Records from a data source

==============================

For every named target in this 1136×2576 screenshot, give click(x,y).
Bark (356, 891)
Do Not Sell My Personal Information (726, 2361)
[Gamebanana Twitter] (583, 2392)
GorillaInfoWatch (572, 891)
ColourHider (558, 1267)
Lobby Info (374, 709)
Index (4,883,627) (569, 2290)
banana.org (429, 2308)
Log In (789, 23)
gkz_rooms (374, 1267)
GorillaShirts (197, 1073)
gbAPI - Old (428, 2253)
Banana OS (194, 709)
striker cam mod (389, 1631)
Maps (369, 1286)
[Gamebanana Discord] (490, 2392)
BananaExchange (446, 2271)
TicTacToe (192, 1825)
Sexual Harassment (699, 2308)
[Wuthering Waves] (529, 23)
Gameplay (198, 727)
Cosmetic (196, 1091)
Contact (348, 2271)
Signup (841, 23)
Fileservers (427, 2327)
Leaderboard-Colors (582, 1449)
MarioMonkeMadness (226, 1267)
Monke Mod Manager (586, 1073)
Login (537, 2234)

==============================

→ Task prompt: Search the data for "Gamebanana" and list every line in which it occurs.

→ The answer:
[Gamebanana Twitter] (583, 2392)
[Gamebanana Discord] (490, 2392)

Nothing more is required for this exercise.